Care and Management of Superficial Wounds

Helping individuals with wounds

Prior to helping anyone with a wound ensure you wear the appropriate protective equipment.

Superficial wounds normally occur when the epidermis (the skin’s top layer) is punctured, burnt, cut or scrapped. Although the situation is minor and not life threatening, it’s wise to take proper care of the wound so that it can heal quickly. In addition, the likelihood of an infection worsening the wound will be nil. Appropriate management techniques are vital in reducing scarring after the wound heals.

The material posted on this page is for learning purposes only. To learn to provide care for individuals with minor or major wounds enrol in a first aid and CPR course with one of our providers.

What You Need to Do When You Have Superficial Wounds

See the doctor immediately when you discover that the wound is infected. This can be established by checking the symptoms which generally consists of redness, cold sweats, higher body temperature and chills.

For general management of the superficial wounds, do the following:

  • Learn first aid. This should be done before the actual accident so that you can be adequately prepared to deal with such situations.
  • After the wound has been dressed, protect the dressing to prevent infection. This can be done by wearing a glove if the wound is located on your hand. The glove helps to maintain dryness and cleanliness.
  • If the wound was as a result of a cut, get a tetanus shot just to be safe.
  • Clean wounded area every day. Change dressing as soon as it becomes dirty or wet.
  • When going to work, carry a portable kit that includes all the essential first aid items.
  • Reduce bruising and inflammation by using an icepack. You can make the icepack by simply filling a sandwich bag with crushed ice. Seal the bag and use a pillow case to wrap it.
  • Before you touch the superficial wound, disinfect your hands by washing them using warm, soapy water. Always use medical gloves if you’re treating another person.

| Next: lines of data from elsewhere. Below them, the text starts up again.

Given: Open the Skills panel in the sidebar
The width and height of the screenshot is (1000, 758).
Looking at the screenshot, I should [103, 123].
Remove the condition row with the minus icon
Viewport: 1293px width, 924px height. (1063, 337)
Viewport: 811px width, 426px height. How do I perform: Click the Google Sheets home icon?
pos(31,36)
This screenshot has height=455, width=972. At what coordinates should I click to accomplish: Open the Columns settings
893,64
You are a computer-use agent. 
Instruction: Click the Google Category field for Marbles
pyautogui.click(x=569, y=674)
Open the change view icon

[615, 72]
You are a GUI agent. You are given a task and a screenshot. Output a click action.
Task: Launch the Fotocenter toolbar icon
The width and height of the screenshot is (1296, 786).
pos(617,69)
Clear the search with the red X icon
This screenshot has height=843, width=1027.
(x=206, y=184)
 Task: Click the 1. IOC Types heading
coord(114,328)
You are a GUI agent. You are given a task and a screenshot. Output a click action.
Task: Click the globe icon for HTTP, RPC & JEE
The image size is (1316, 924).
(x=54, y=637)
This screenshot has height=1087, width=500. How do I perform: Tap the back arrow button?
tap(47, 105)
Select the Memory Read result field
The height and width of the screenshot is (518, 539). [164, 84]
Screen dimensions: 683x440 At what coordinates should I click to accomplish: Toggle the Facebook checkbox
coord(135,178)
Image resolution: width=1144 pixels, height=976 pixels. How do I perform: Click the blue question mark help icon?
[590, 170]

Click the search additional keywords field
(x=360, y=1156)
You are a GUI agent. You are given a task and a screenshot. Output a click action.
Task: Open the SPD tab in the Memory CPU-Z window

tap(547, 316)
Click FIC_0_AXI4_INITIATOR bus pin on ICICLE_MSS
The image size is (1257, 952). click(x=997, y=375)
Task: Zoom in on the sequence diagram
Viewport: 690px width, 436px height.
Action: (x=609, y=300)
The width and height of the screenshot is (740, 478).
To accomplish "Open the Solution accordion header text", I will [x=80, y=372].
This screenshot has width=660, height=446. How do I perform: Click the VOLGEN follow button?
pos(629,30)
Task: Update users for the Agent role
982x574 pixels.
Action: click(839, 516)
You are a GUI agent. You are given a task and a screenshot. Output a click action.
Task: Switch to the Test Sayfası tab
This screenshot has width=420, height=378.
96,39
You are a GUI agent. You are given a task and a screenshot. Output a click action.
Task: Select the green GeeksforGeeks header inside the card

What Not to Do with Superficial Wounds

Following your instinct is great but this can lead to mistakes at times due to human error. Therefore, you need to observe the following:

  • Don’t use disinfectants on the wound unless instructed by a medical practitioner to do so. This includes: Iodine, hydrogen peroxide, betadine and alcohol. Disinfectants may cause more damage thus hindering the healing process.
  • Do not try to perform procedures when in doubt. It’s advisable to seek medical assistance when the situation appears to be out of your control.
  • Don’t try to treat major superficial wounds at home.
  • Do not apply excess pressure when stopping the bleeding because this can interrupt normal blood circulation.
  • Don’t spend too much time on a profusely bleeding wound. Instead, go to the hospital.

What You Will Need

  1. Anti-infective ointment
  2. Bandage
  3. Clean cloths
  4. Gauze pads
  5. Clean water
  6. Silk tape
  7. Rolled gauze
  8. Rubber gloves

On a conclusive note, superficial wounds should be treated with care lest they become worse. Seeking medical attention should be top priority, especially when the wound has been caused by chemicals. This is because chemical burns normally penetrate several layers of the skin and cause more damage. Call an ambulance for a wound that is bleeding through the dressing. Do not attempt to change it yourself.